◆ QUELLENAUSZUG:
- - - - - - -
Ziel dieser Seminararbeit ist es, den Wandel der fremdsprachlichen Einflüsse auf die Jugendsprache seit dem 16. Jahrhundert bis heute zu analysieren.
Jugendsprache - Wörter wie cool, YOLO oder ultrafett werden damit verbunden und viele Eltern benötigen bei einigen Ausdrücken der Sondersprache ihrer Schützlinge ein jugendsprachliches Lexikon.
Assoziationen zu diesem Begriff kommen nahezu jedem in den Sinn. Doch wie definiert man diesen genau, wenn man berücksichtigen möchte, dass Jugendsprache nicht nur ein Phänomen der heutigen, von Medien geprägten, Gesellschaft ist, sondern ein zeitübergreifendes Kontinuum darstellt?
Inhalt
1. Würden sich zwei von heute und früher unterhalten
2. Jugendsprache
2.1 Allgemeine Definition
2.2 Gründe der sprachlichen Abgrenzung Jugendlicher
3. Jugendsprache im historischen Kontext
4. Der fremdsprachliche Einfluss auf die deutsche Jugendsprache im historischen Kontext
4.1 16./17. Jahrhundert
4.2 18./19. Jahrhundert
4.3 20. Jahrhundert / heute
4.4 Fazit
5. Spekulative Fragen für die zukünftige deutsche Jugendsprache
6. Literatur
6.1 Primärliteratur
6.2 Sekundärliteratur
6.3 Internetquellen
1. Würden sich zwei von heute und früher unterhalten...
Ich werde morgen mit einigen meiner Konkneipianten in die Musenstadt reiten, dort etwas Schnabes trinken und in floribus leben. Ich hoffe, du bist nun nicht in schwulibus!
Ey Bro, mit meinen Homies drive ich morgen in 'ne geile City, kill ein paar Schnäpse und chill richtig hart meine Basis. In your face!
Würden der siebzehnjährige Engelhart aus dem Jahr 1868 und der sechzehnjährige Tim aus dem Jahr 2016 versuchen, miteinander zu kommunizieren - sie verstünden kein Wort voneinander.
Unschwer lässt sich an diesen beiden Beispielen erkennen, dass es sich um die Sondersprachen von Jugendlichen handelt. Besonders fallen hier die fremdsprachlichen Merkmale ins Auge, die sich im Laufe der Jahrhunderte, wie es scheint, um einiges geändert haben.
Ziel dieser Seminararbeit ist es, den Wandel der fremdsprachlichen Einflüsse auf die Jugendsprache seit dem 16. Jahrhundert bis heute zu analysieren.
Zu Beginn sollen Aspekte der Jugendsprache definiert werden. Da eine allgemeine Umschreibung in der Sprachwissenschaft eine Schwierigkeit darstellt, werden hier drei Definitionen aufgeführt, die den Jugendjargon begrifflich werden lassen. Im Weiteren wird erklärt, weswegen sich Jugendliche sprachlich von der Standardsprechweise abgrenzen. Da Jugendsprache ein schnelllebiges und unbeständiges Phänomen ist, lassen sich allgemeine Merkmale über alle Zeiten nicht aufführen, es werden jedoch in Kapitel 2.3 die wichtigsten Merkmale, die seit dem 16. Jahrhundert übereinstimmen, geschildert.
- - - - - - -
◆ AUSZÜGE DER EINTRÄGE:
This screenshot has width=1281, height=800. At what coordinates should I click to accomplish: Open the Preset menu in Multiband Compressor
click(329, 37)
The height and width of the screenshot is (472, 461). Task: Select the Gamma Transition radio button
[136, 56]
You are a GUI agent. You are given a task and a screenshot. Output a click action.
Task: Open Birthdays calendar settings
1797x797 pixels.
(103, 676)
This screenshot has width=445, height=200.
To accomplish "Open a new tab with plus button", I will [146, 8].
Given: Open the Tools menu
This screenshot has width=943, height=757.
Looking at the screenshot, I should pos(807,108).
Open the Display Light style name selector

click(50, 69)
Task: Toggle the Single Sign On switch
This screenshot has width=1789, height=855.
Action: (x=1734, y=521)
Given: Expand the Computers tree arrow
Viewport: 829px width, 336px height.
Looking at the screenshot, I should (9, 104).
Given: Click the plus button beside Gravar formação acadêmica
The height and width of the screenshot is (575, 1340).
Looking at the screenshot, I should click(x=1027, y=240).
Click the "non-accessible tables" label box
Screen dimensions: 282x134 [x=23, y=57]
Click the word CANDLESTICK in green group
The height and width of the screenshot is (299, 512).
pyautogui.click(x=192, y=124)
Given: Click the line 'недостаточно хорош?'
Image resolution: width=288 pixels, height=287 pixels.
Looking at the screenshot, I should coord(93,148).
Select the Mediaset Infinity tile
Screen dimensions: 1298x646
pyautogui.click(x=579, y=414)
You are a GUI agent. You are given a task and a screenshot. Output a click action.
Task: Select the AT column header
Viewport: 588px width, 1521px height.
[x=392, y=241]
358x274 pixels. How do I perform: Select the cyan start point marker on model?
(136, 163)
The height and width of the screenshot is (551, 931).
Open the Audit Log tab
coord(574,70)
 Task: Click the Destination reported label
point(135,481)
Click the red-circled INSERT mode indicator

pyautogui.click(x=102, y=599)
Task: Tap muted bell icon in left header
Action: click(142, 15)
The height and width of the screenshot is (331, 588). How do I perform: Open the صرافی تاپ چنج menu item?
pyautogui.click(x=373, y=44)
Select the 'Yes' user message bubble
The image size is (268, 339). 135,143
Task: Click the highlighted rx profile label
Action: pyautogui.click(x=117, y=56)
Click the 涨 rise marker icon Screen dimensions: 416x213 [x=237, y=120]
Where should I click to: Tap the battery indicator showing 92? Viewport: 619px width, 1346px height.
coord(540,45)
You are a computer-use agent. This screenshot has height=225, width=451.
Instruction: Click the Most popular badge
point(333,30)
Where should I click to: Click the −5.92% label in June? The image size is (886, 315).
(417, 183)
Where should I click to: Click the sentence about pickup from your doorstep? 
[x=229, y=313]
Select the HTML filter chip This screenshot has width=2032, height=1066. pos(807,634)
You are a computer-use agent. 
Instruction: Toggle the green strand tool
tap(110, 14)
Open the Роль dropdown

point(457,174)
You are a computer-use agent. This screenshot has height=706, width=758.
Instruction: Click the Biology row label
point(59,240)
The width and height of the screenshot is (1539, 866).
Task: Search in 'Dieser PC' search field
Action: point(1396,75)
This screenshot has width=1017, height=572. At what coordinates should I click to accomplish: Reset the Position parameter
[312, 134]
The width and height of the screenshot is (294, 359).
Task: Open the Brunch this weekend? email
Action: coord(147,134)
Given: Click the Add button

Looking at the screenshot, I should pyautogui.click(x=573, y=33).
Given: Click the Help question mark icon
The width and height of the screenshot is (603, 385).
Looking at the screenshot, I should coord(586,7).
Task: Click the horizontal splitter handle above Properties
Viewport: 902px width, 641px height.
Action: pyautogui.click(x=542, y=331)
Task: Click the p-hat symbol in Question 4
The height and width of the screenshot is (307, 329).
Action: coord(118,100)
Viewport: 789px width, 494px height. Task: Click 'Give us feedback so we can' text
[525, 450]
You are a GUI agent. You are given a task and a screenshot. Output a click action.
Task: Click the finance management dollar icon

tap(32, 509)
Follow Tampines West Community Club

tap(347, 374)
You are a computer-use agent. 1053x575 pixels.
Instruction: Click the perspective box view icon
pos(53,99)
- - - - - - -
◆ ZIEL DER ÜBUNG:
Stimmen diese Aussagen mit dem Text über Jugendsprache überein? 1. Engelhart ist im Jahr 1868 siebzehn Jahre alt. 2. Die Seminararbeit untersucht fremdsprachliche Einflüsse seit dem 18. Jahrhundert. 3. Engelhart und Tim würden sich gut verstehen. Antworte je Aussage mit Ja oder Nein und zitiere wörtlich die Worte des Textes, die den Ausschlag geben. Die Einträge stammen aus einer anderen Quelle.

◆ DIE ANTWORT:
1. Ja: „der siebzehnjährige Engelhart aus dem Jahr 1868“
2. Nein: „seit dem 16. Jahrhundert bis heute“
3. Nein: „sie verstünden kein Wort voneinander“